A Texas Ranger’s handgun design started us on the path.
- Written by G. Daniel DeWeese
- Published June 12, 2012
The desperate clash between 14 Texas Rangers led by John Coffee Hays and 70 or more Comanches in the Texas Hill Country in June 1844 left 23 Comanches dead on the ground—including their chief, Yellow Wolf—and another 30 wounded.
The Rangers suffered one killed and four wounded. The Battle of Walker Creek lionized the Rangers and established the usefulness of repeating pistols in close combat.
Walker Creek also set the stage for a classic American fashion accessory.

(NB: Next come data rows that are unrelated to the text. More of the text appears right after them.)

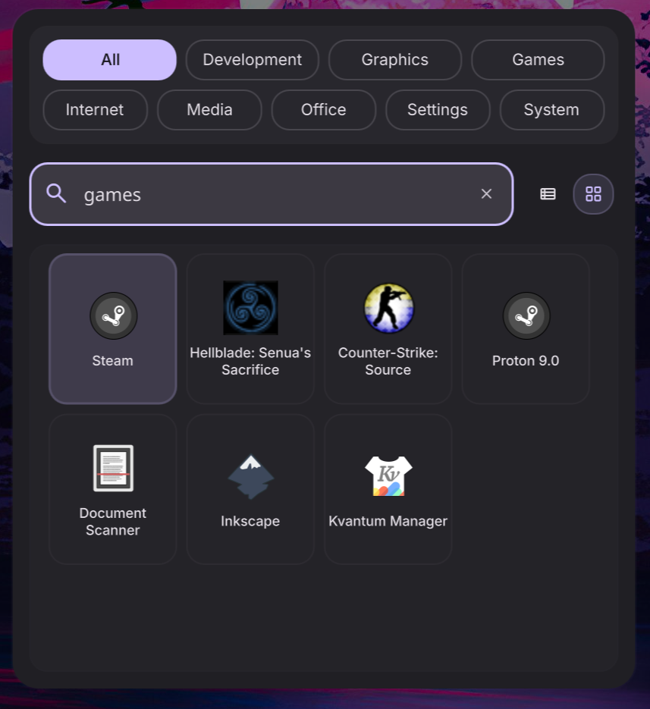
Task: Open Kvantum Manager
Action: 388,489
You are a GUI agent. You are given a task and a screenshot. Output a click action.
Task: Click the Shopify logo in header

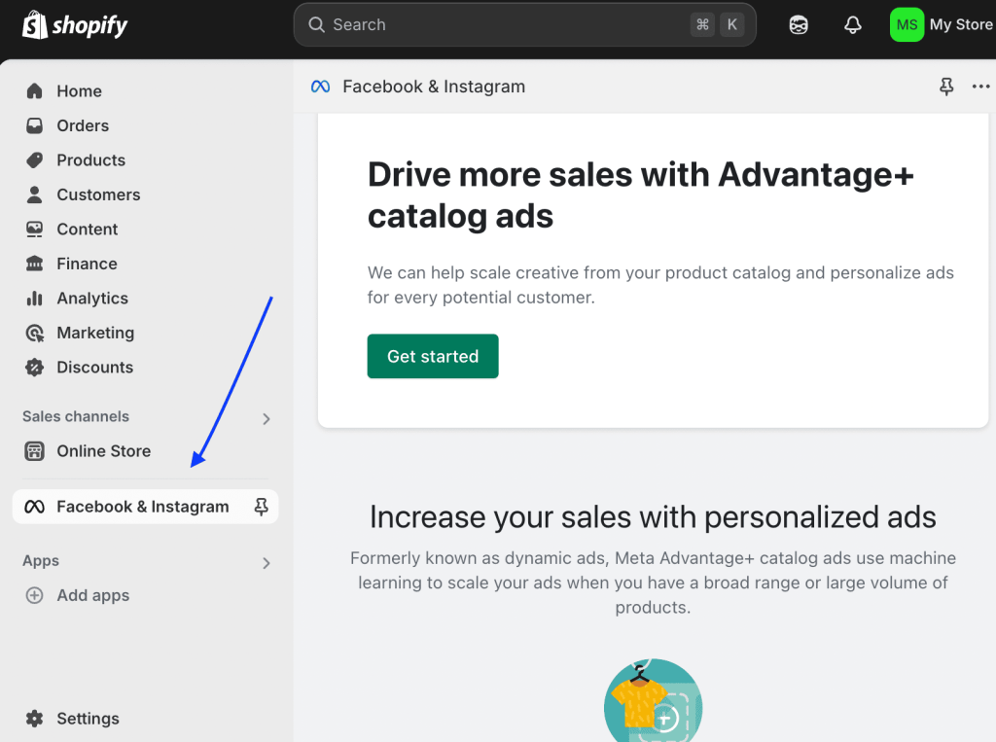[75, 25]
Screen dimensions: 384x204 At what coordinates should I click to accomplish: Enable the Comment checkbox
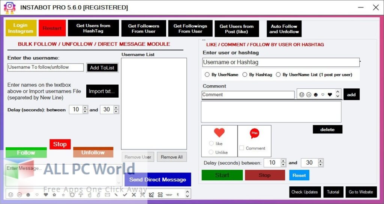(242, 148)
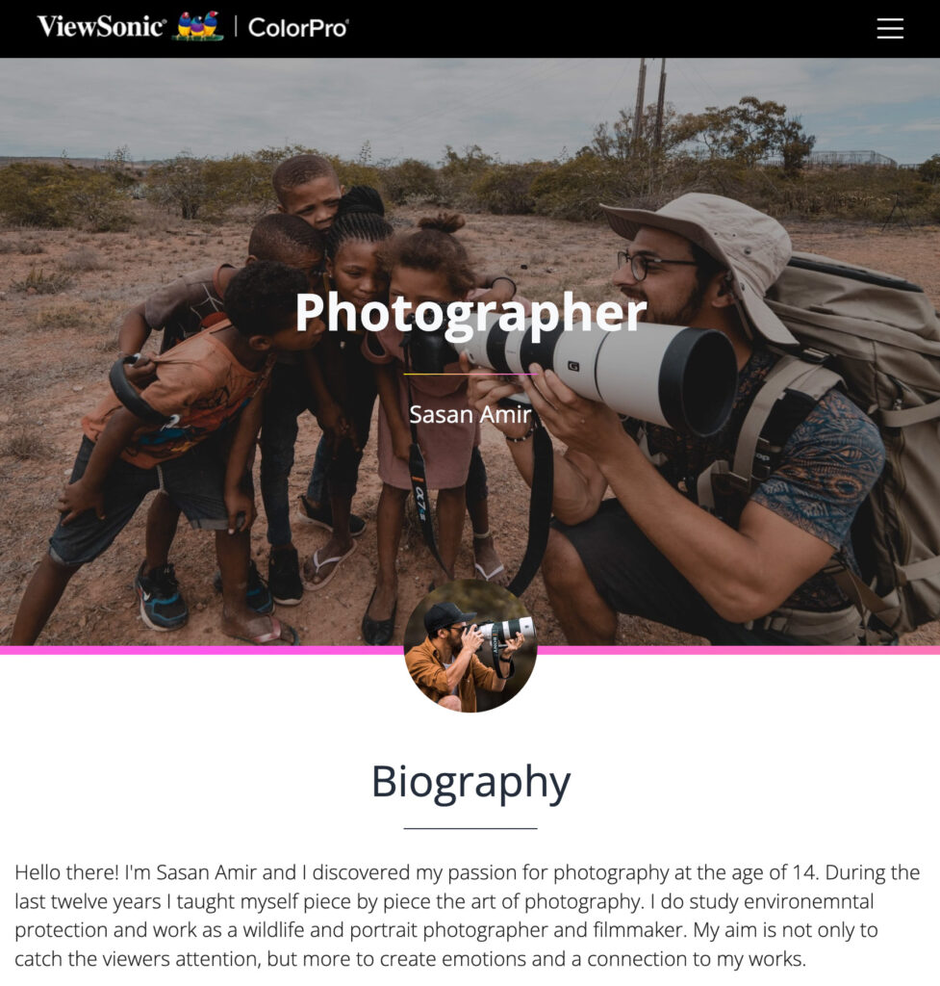Click the ViewSonic logo text
Image resolution: width=940 pixels, height=986 pixels.
click(x=102, y=27)
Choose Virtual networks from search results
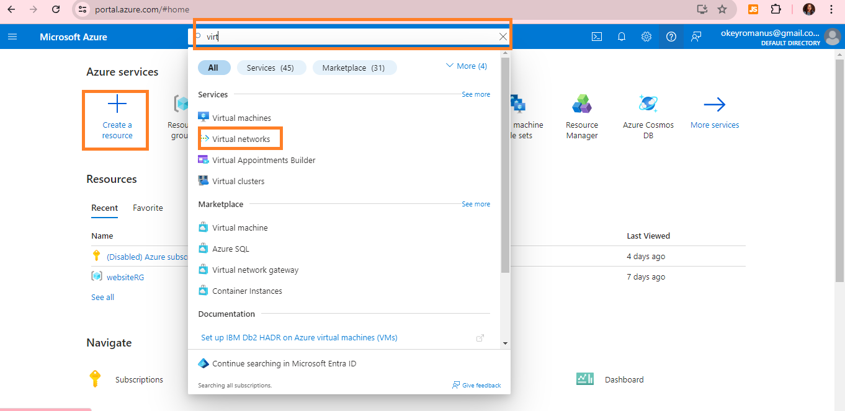This screenshot has width=845, height=411. pyautogui.click(x=241, y=139)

Among the wounded in that battle was a young Ranger named Samuel Walker. On recovery, Walker joined the U.S. Army and met with industrialist Samuel Colt to help persuade the Army to buy Colt’s repeating pistol. During this relationship, Walker suggested changes to the design of the popular Colt Paterson that made the weapon easier and faster to reload. The 1847 single action revolver became known as the Walker Colt. The improvements also increased the weight of the fully-loaded gun to nearly five pounds.
The six-gun’s heft made impractical the common practice of stuffing a pistol into the waistband of the bearer’s pants, or into a cloth sash tied around the waist or hips meant to secure pistols, knives and other means of self-defense. Belts were not in common use at the time as pants were high-waisted and tightened with a cinch at the back, or supported with suspenders over the wearer’s shoulders. Thus, these Colts were carried in holsters mounted on saddles.
With Colt’s introduction of the roughly half-pound lighter Dragoons the next year, it was natural that someone would light on the idea of crafting a leather scabbard for it because the revolver was light enough to carry on his side without pulling down his pants. Even so, most people stuck their pistols in their waistbands as late as the 1870s.
The gun belts and holsters that came out in the mid-1840s did not have cartridge loops because the guns were all cap and balls. Early cartridge belts in the 1870s-1880s used what came to be known as the Ranger style, with shorter, narrower and more flexible billet straps sewn onto the wider cinch strap (similar to cinch straps on Western saddles). The billets also extended the useful life of the gun belt as the straps were easy to replace when the leather wore out from repeated bending and twisting. This new gun belt became an integral part of the unofficial “uniform” of Texas Rangers and, later on, lawmen, outlaws and other gunslingers throughout the old West—and in Hollywood movies.
The Ranger trouser belt probably did not turn up until the 1920s when the waistlines on men’s pants began to go south and belts became both necessary and fashionable.
Western belts have traditionally been wider and heavier than most fashion belts—and made from saddle leather. The widest belts often feature the same tooling and stamped designs seen on saddles. A saddle maker probably designed the narrower, holster-less version of the Ranger gun belt. That Ranger belt became a classic piece of Americana and the perfect platform for three-piece buckle sets. Today’s popular tapered belt style is likely based on the Ranger belt design.
G. Daniel DeWeese coauthored the book Western Shirts: A Classic American Fashion and has written about Western apparel for more than 25 years. Firearms Editor Phil Spangenberger contributed to this article.